■ **Data entries**
■ ■ ■ ■ ■ ■ ■
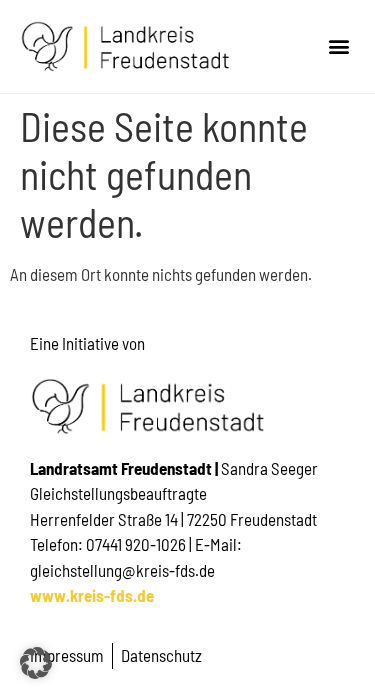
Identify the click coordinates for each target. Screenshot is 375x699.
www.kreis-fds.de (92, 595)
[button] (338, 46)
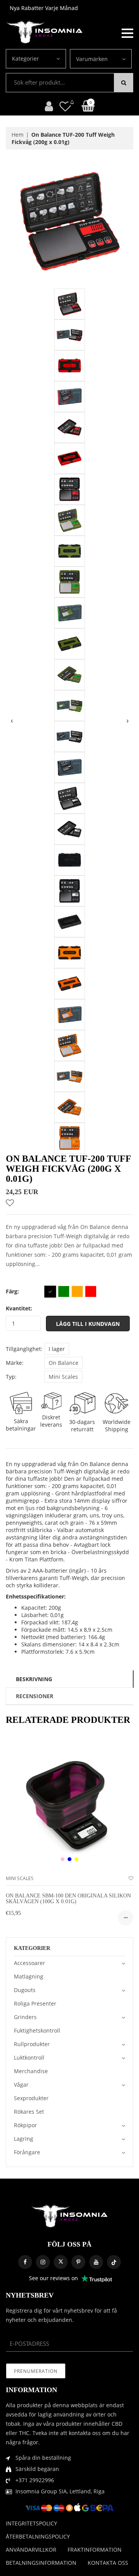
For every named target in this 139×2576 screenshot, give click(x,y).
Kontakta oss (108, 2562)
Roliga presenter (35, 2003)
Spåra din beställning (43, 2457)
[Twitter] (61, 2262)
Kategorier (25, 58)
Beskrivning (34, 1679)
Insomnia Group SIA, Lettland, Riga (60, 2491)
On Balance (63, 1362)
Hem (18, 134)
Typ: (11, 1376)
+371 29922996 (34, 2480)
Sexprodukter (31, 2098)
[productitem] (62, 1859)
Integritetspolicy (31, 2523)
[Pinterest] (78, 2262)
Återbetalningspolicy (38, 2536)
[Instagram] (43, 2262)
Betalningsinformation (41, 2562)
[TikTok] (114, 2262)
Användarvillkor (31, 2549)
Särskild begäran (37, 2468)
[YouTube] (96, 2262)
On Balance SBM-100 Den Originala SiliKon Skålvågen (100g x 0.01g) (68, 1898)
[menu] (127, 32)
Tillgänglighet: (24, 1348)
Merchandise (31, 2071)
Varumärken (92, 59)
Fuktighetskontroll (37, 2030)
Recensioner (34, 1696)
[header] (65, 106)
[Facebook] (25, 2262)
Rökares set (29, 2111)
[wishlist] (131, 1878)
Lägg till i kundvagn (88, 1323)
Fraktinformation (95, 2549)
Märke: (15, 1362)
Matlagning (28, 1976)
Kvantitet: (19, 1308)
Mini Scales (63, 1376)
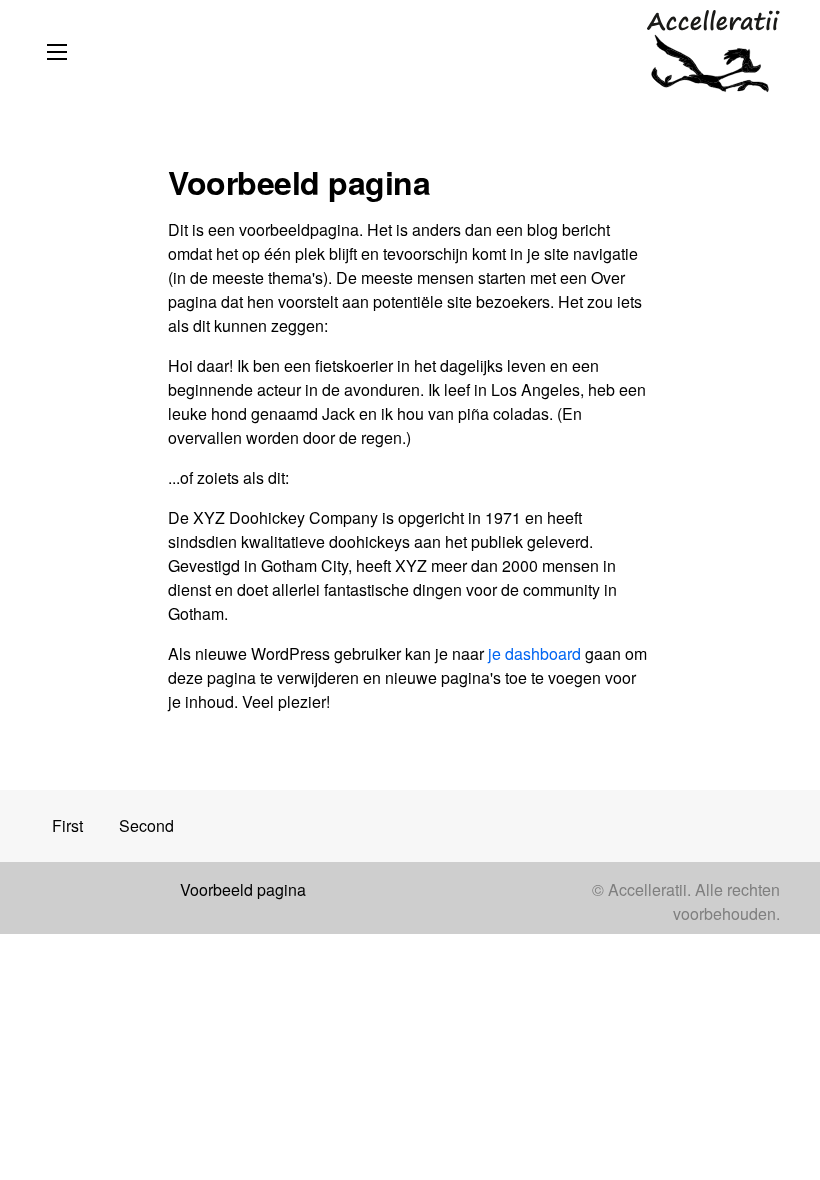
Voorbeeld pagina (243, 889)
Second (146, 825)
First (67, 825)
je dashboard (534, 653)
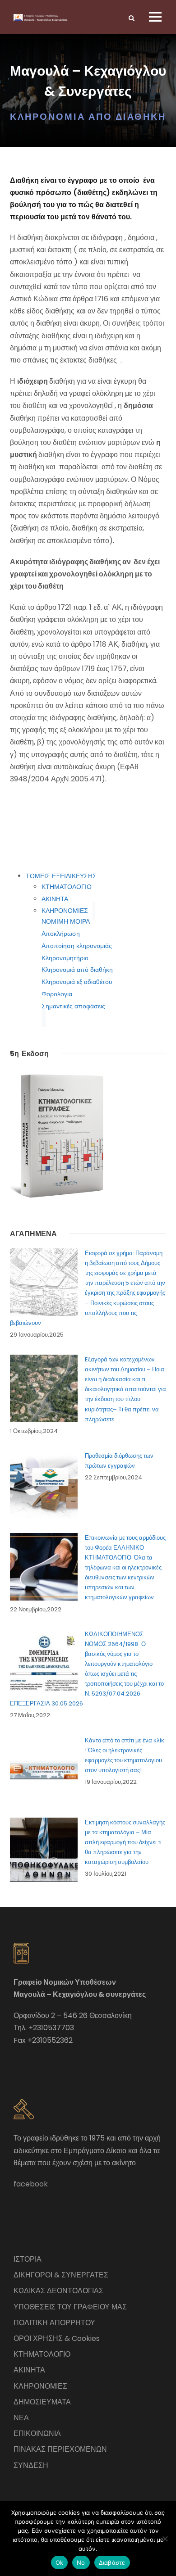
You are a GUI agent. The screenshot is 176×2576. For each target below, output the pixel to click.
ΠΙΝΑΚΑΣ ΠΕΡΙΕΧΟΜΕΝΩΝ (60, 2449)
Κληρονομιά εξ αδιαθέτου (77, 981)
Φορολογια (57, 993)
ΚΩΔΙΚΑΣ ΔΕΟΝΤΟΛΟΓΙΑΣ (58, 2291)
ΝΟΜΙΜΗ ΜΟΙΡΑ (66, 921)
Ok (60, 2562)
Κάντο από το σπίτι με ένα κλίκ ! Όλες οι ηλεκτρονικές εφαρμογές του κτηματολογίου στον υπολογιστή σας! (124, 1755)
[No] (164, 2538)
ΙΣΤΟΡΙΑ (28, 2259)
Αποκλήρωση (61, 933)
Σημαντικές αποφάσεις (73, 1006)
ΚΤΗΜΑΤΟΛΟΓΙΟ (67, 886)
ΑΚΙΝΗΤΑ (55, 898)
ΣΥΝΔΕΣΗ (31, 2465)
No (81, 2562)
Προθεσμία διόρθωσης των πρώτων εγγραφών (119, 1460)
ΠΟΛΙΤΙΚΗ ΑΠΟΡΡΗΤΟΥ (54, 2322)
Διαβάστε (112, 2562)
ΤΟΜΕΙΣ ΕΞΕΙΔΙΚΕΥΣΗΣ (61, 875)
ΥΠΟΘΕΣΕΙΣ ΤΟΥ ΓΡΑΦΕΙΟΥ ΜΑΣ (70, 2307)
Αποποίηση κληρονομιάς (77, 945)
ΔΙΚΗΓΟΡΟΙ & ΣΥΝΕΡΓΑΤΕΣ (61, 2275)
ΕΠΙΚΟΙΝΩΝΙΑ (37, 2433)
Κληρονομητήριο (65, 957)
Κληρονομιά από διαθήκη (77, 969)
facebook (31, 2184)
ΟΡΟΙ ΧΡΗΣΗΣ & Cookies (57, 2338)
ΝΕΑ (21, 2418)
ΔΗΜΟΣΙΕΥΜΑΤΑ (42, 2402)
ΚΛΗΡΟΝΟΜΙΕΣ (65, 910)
■ ■ ■ ■ ■ ■ ■
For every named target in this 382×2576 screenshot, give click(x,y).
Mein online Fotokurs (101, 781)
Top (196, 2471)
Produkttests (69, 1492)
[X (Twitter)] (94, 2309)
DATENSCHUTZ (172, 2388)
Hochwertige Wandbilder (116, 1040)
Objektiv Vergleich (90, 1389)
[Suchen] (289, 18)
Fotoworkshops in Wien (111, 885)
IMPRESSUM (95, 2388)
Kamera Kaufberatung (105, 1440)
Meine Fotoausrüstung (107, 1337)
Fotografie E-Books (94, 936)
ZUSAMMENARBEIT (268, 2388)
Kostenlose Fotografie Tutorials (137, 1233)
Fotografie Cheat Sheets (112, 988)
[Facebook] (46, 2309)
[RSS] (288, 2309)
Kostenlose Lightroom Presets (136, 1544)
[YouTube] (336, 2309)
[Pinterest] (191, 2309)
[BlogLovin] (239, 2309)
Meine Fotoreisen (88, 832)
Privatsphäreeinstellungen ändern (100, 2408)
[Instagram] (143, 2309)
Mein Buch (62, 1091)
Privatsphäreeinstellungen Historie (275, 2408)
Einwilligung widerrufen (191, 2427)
■ ■ ■ ■ ■ ■ ■
■ **Task directions**
Look above for the line that contains "For every named target in this 382×2576". Starting there, transcribe every line exactly until you have copied the line that contains "ZUSAMMENARBEIT (268, 2388)".

■ **Answer below**
For every named target in this 382×2576 screenshot, give click(x,y).
Mein online Fotokurs (101, 781)
Top (196, 2471)
Produkttests (69, 1492)
[X (Twitter)] (94, 2309)
DATENSCHUTZ (172, 2388)
Hochwertige Wandbilder (116, 1040)
Objektiv Vergleich (90, 1389)
[Suchen] (289, 18)
Fotoworkshops in Wien (111, 885)
IMPRESSUM (95, 2388)
Kamera Kaufberatung (105, 1440)
Meine Fotoausrüstung (107, 1337)
Fotografie E-Books (94, 936)
ZUSAMMENARBEIT (268, 2388)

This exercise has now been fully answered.